### PROBLEM DESCRIPTION
Copy the lines below verbatim, from the line with "Task: Click the Resume toolbar icon" up to and including the line with "Action: tap(769, 84)".

================

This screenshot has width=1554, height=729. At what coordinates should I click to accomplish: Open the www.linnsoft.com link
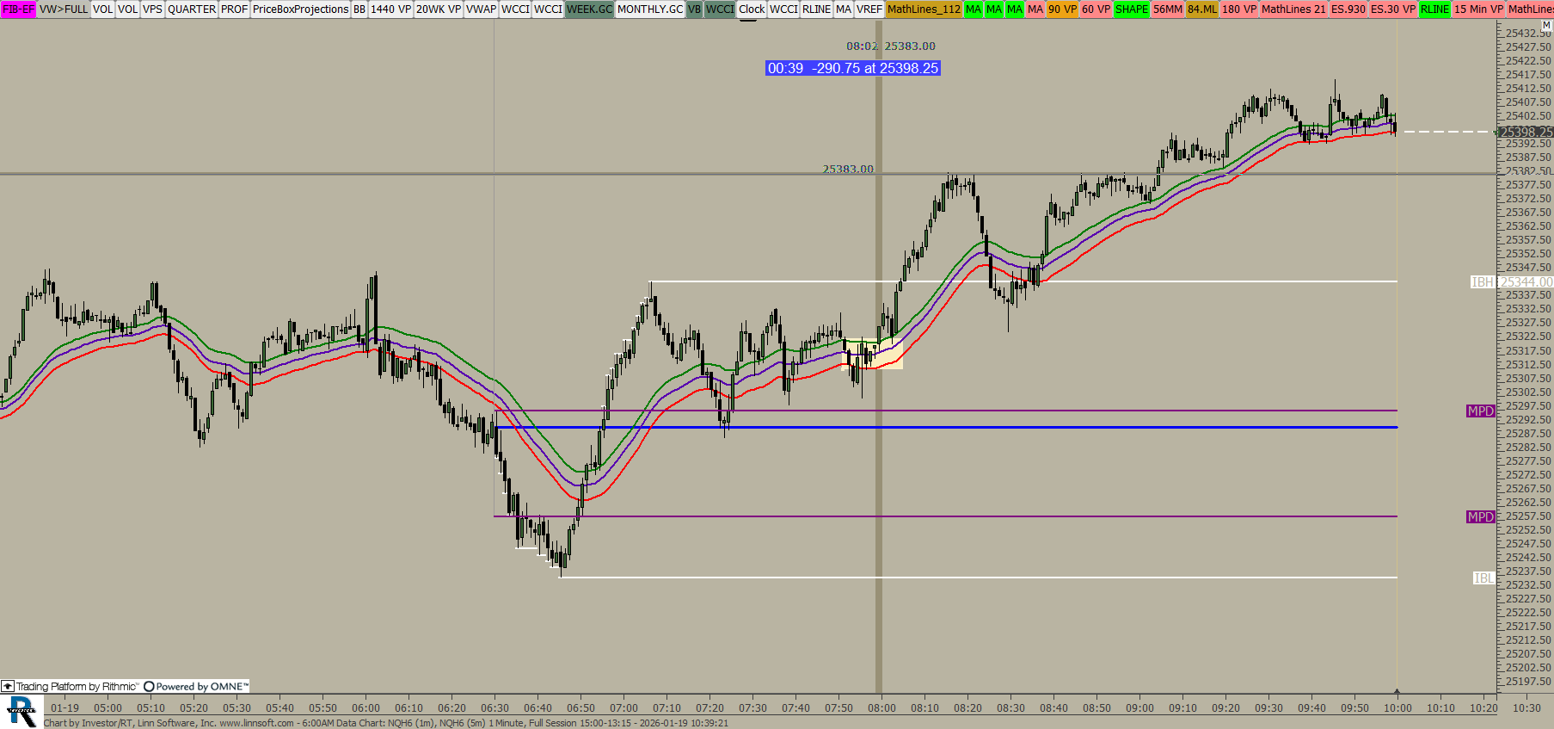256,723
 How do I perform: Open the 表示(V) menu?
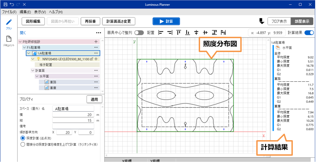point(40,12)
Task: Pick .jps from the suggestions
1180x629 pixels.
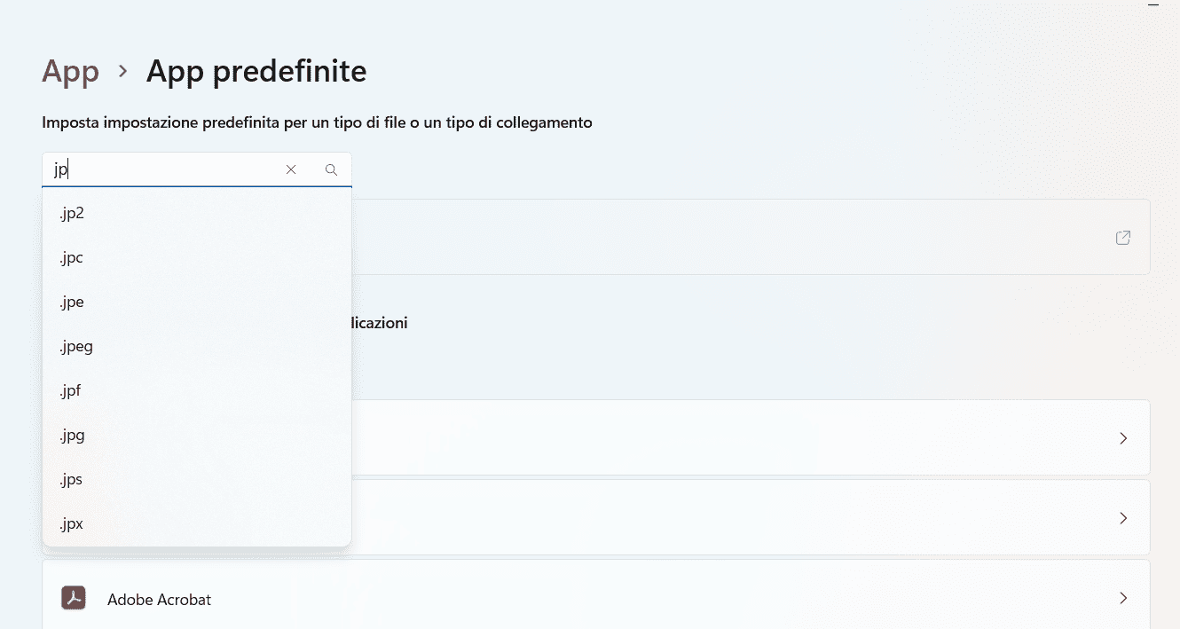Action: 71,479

================

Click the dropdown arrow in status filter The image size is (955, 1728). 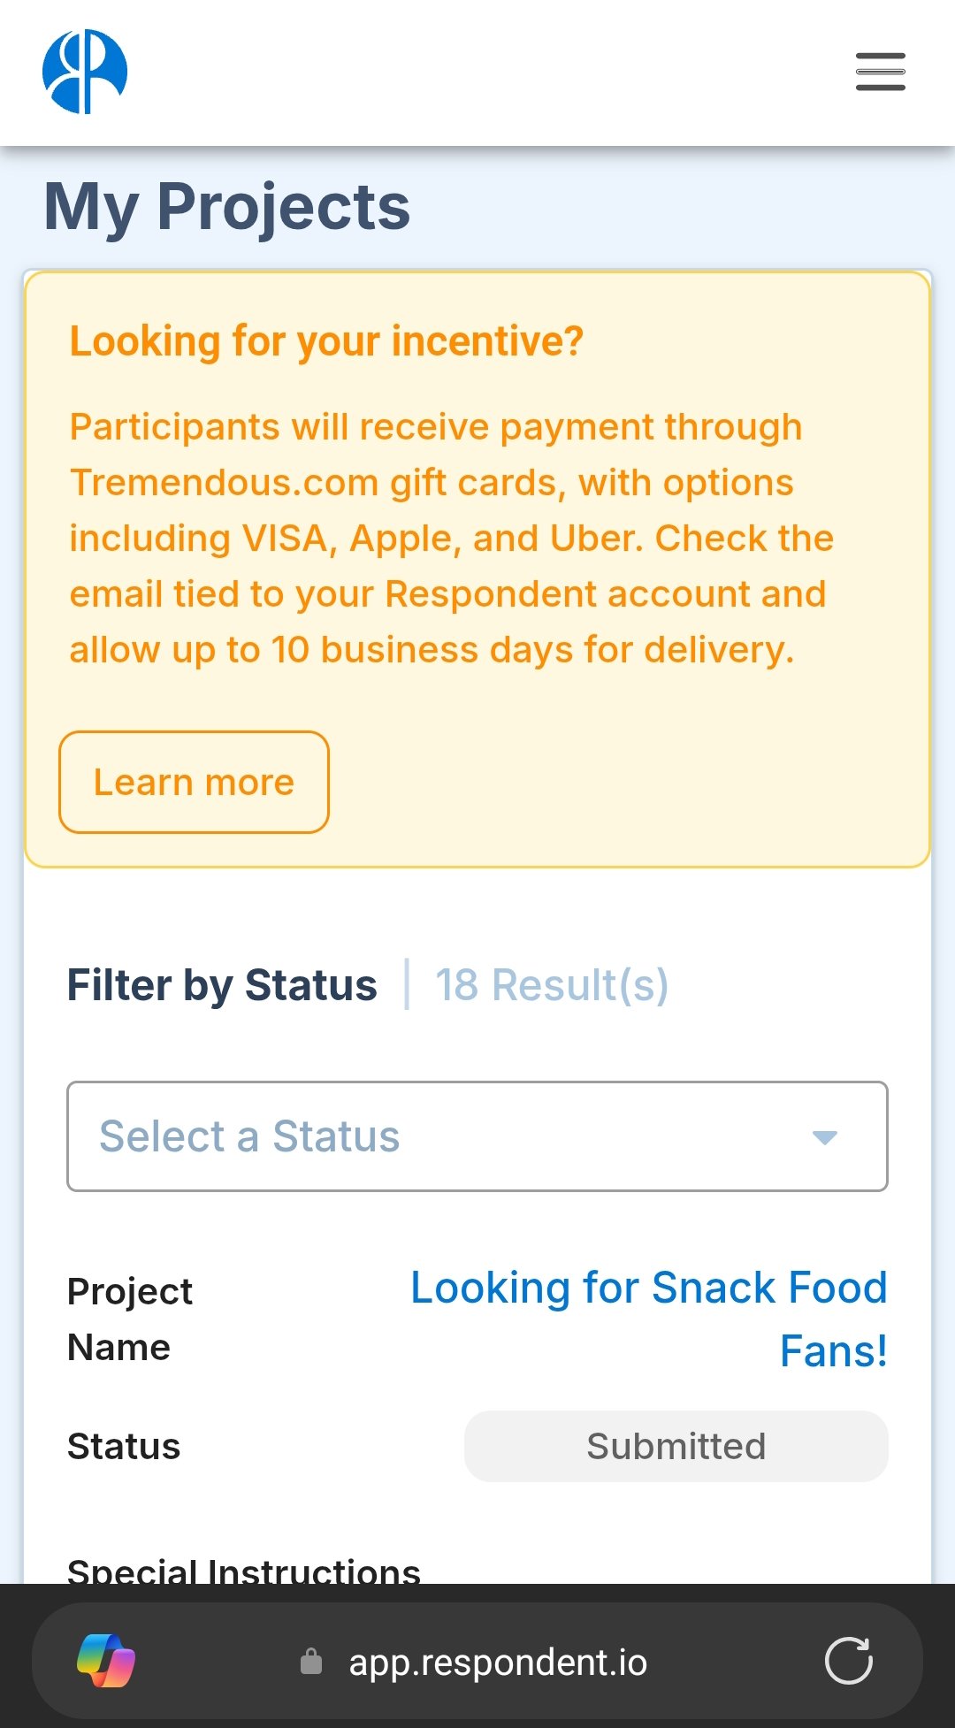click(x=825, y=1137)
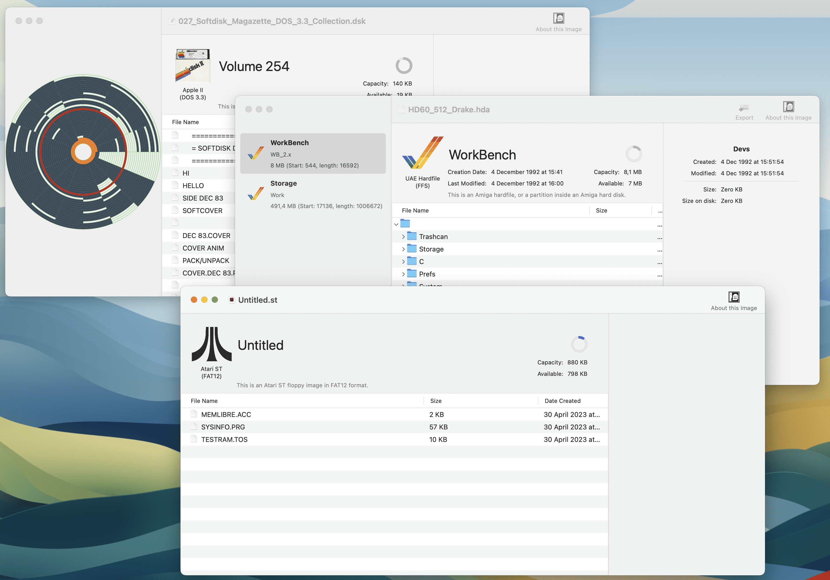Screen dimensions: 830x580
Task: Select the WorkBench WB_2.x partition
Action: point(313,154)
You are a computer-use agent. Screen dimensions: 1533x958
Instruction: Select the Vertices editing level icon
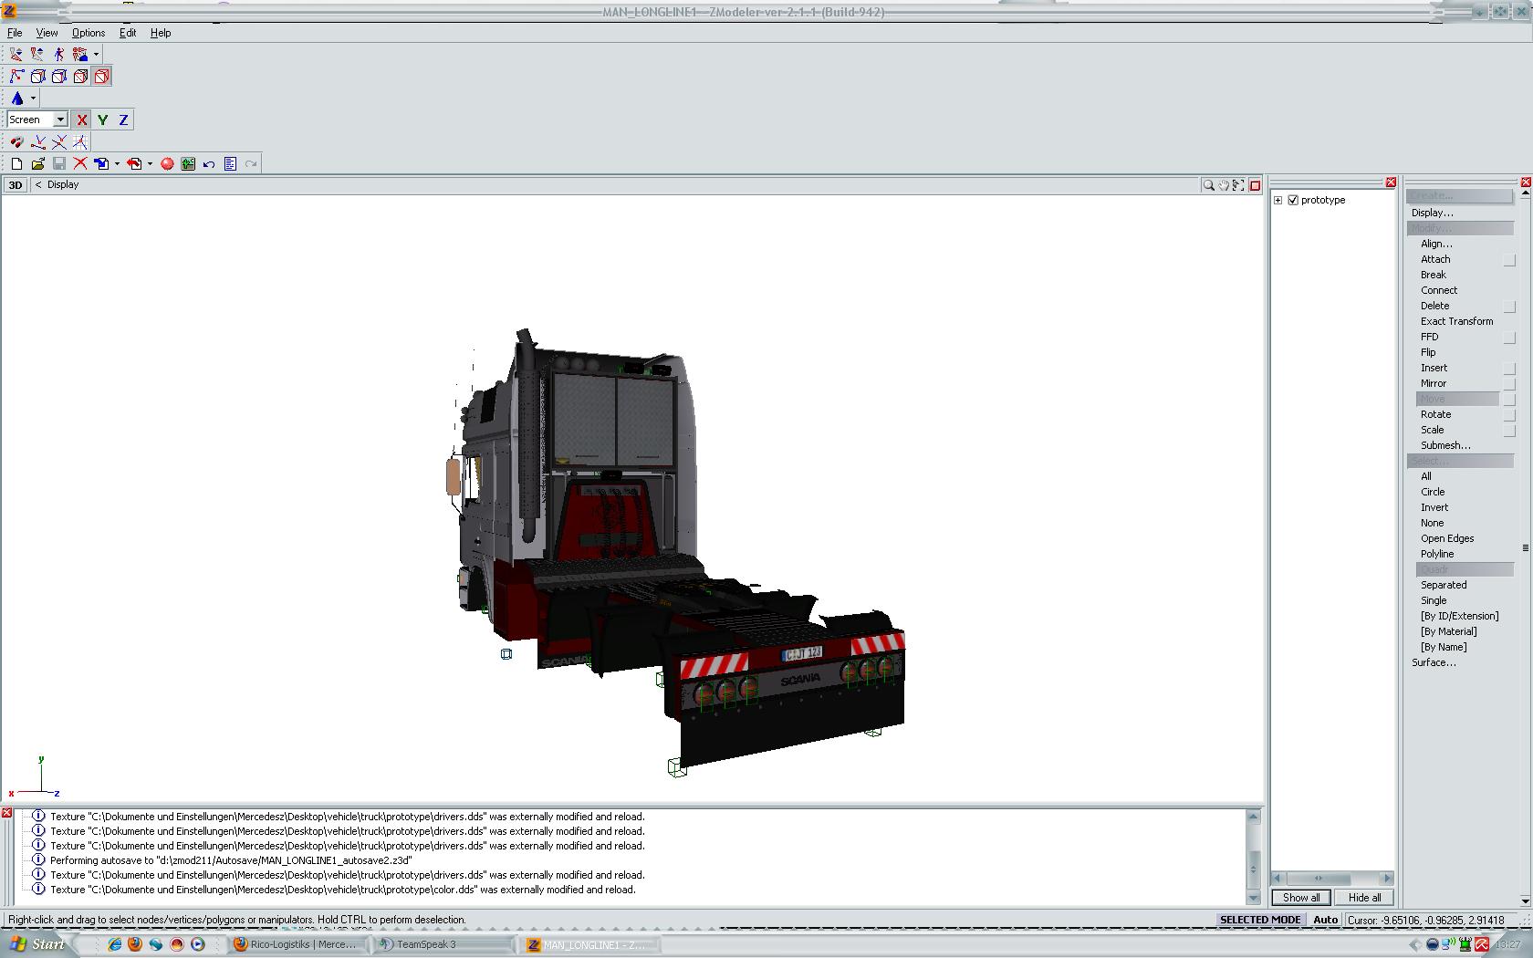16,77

================

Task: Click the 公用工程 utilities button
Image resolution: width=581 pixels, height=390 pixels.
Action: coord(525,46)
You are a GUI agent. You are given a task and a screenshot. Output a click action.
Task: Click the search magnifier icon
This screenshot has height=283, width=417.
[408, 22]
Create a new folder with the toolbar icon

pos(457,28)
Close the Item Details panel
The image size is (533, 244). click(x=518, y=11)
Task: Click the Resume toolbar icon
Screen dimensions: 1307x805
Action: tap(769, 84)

================

### PROBLEM SOLUTION
Task: Click the Resume toolbar icon
Screen dimensions: 1307x805
Action: tap(769, 84)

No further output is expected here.